NASA’s Perseverance rover is finding ingredients for life strewn all across Mars, sometimes in harsh environments, bolstering the evidence that the red planet might have hosted life billions of years ago, according to a press briefing held by the agency on Thursday.
Perseverance has found an abundance of organic molecules, which can be left behind by living things or by abiotic chemical processes, in Jezero Crater, the ancient lakebed where the rover landed in February 2021 along with the mission’s helicopter, Ingenuity. In fact, according to NASA, every single target that it’s scanned for their presence so far has been found to contain signs of them.
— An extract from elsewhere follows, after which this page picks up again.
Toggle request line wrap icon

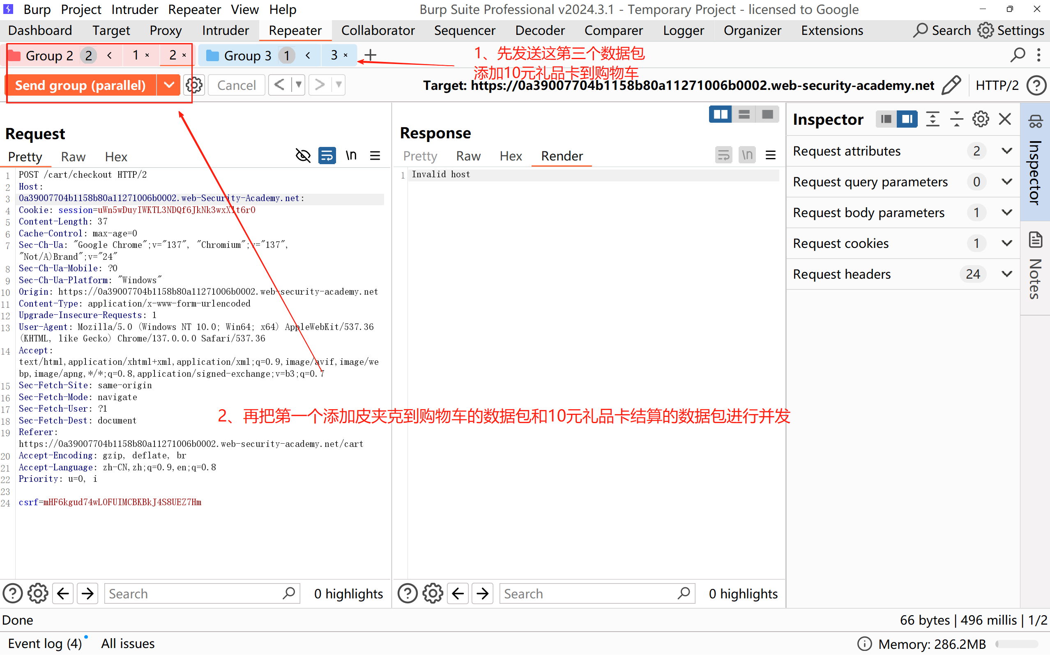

Though previous missions have detected organic molecules on Mars, including NASA’s Curiosity rover, Perseverance is revealing unprecedented details about these molecules with the new instrument, which is called Scanning Habitable Environments with Raman & Luminescence for Organics & Chemicals (SHERLOC).
SHERLOC recently identified aromatics, ring-shaped organic molecules, in a core Perseverance collected from a rock called Wildcat Ridge, which contains a rich sedimentary record of minerals, including salts called sulfates, that were buried in the lake when water existed on Mars more than three billion years ago.
"While the detection of this class of organics alone does not mean life was definitely there, this set of observations does start to look like some things that we’ve see here on Earth,” said Sunanda Sharma, a SHERLOC scientist at NASA’s Jet Propulsion Laboratory, in the briefing.
"On Earth sulfate deposits are known to preserve organics and can harbor signs of life which are called biosignatures,” she continued. “This makes these samples, and this set of observations, the most intriguing that we've done so far in the mission.”
Perseverance is tasked with drilling out sample cores of diverse areas as it traverses Jezero Crater, a formation that includes a river delta system with conditions that might have been conducive for life.
While the rover itself has not been able to spot any clear biosignatures, the samples it collected will eventually be picked up by a future mission that will bring them back to Earth, if all goes to plan. Scientists might be able to identify fossilized Martian microbes in these rocks using sophisticated laboratory instruments that cannot be operated from the Martian surface.
Perseverance has so far collected 12 samples, and studied countless formations, on Mars, opening a tantalizing window into the nutrient-rich environments of the red planet’s early years, when it was wetter and warmer.
“It's clear that we are uncovering a bigger story that's happening in Jezero Crater,” Sharma said. “We’ve found signals that we think are possibly from organic matter on every target that we've observed with SHERLOC to date. This isn't really unexpected. It aligns with what we’ve learned from studies on Earth of Martian meteorites and from Mars research from our sibling rover, Curiosity.”
“However, it does say that organics seem to persist in very harsh Martian surface environments, which is very exciting for us,” Sharma said.
In other words, Perseverance has not only confirmed that Mars is liberally doused in the building blocks of life, it has shown that these organic molecules are resilient. The rover’s discovery of organics in sulfate deposits also hints that fossilized microbes, if they do exist, may be exquisitely preserved in the cores Perseverance is selecting for a future trip to Earth.
“This is a treasure hunt for potential signs of life on another planet,” Sharma said. “Organic matter is a clue, and we're getting stronger and stronger clues.”
“I personally find these results so moving because it feels like we’re in the right place with the right tools at a very pivotal moment,” Sharma said. Perseverance “is giving us a better understanding than we’ve ever had of the Martian surface, to select samples for return. And Mars sample-return stands to be our best chance ever of answering a very profound question: Are we alone in the universe?”